Quito, Pichincha Grünenthal Group

Professional | Permanent | Full-time | On-Site

Our people in
Manufacturing & Global Operations
share two priorities: getting things done and making things better. If you're a dynamic person with a positive mindset, you'll fit in well here. It's an international team with a powerful spirit of collaboration. Together, we make sure our products meet the highest standards of quality by constantly searching for ways to improve at every stage of our value chain – from the raw materials we buy through to the logistics network that brings our medicines to patients. Join our team and help us make an even bigger contribution to Grünenthal's future.

What The Job Looks Like
Every day you will enjoy different challenges such as:

  • Directing and executing the program for the development and validation of analytical methods and manufacturing processes for products made by Tecnandina and/or third parties.
  • Communicating and reporting to headquarters on implementation strategies for development projects, formulation processes, and pharmaceutical product transfers.
  • Applying QBD, troubleshooting, and GMP tools in the development and transfer of pharmaceutical products.
  • Organizing, planning, and reviewing the processes and documents for the different analytical activities.
  • Monitor and evaluate the performance of the analysts under your supervision and the completion of tasks to ensure that objectives are met.
  • Plan and coordinate with the relevant departments the instrumental requirements for the daily execution of validation, approval, and development analyses.
  • Develop the master plan for transfer, development, and approval projects, their maintenance, and compliance.

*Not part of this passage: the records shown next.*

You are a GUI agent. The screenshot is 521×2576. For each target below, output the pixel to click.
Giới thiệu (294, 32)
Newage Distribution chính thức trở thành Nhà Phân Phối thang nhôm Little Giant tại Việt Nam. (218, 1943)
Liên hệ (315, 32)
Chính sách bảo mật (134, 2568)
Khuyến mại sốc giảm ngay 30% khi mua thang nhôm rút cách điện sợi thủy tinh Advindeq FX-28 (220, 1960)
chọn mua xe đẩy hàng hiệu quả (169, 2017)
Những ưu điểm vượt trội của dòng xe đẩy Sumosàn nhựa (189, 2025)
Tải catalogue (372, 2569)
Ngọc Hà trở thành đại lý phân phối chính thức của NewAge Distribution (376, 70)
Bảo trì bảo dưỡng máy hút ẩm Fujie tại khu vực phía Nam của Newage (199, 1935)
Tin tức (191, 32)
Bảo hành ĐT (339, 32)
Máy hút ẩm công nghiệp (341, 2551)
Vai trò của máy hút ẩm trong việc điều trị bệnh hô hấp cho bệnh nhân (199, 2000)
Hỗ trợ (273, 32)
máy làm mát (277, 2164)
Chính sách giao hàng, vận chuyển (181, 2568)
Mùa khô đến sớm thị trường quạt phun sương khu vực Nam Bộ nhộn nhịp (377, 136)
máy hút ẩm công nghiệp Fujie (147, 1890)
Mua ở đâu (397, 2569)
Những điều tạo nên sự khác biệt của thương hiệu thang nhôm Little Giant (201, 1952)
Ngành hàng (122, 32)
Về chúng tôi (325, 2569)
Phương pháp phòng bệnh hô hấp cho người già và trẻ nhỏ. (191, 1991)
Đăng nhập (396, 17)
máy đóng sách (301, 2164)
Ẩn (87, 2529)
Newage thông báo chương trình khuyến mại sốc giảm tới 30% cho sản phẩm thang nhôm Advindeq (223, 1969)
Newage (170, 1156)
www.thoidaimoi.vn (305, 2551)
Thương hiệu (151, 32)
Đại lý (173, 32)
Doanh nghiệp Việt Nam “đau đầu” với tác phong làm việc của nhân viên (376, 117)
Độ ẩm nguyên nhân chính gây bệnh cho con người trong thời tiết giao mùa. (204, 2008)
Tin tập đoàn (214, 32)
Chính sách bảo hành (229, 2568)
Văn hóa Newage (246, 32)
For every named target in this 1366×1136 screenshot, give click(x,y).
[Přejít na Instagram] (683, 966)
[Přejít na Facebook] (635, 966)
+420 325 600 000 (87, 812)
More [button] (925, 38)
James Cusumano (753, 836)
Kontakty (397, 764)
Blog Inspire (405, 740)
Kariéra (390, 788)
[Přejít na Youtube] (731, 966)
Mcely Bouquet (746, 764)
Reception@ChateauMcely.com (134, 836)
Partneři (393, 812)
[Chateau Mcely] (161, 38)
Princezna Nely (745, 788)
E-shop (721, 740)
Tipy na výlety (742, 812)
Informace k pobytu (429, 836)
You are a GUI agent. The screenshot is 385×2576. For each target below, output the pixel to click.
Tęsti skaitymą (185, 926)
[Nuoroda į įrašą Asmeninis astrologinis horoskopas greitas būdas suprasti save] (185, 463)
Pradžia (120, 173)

What You'll Bring To The Table
To make the most of this role and truly thrive, you should have:

  • 5-8 years of experience in pharmaceutical industry laboratories (or similar) and various analytical processes, development of analytical methodologies, stability studies, manufacturing process validations, and analytical methods.
  • At least 1 year of experience in leadership
  • Experience in improvement and optimization processes.
  • Experience in experimental design and statistics.
  • Experience working under quality, QBD, GMP, GLD, GDP, and safety standards.
  • Higher education in Biochemistry and Pharmacy, Chemical Engineering, Biotechnology, and/or related fields.
  • Advanced level of English.
  • Experience in planning, executing, and supervising activities related to development projects.
  • Ability to organize activities and work teams.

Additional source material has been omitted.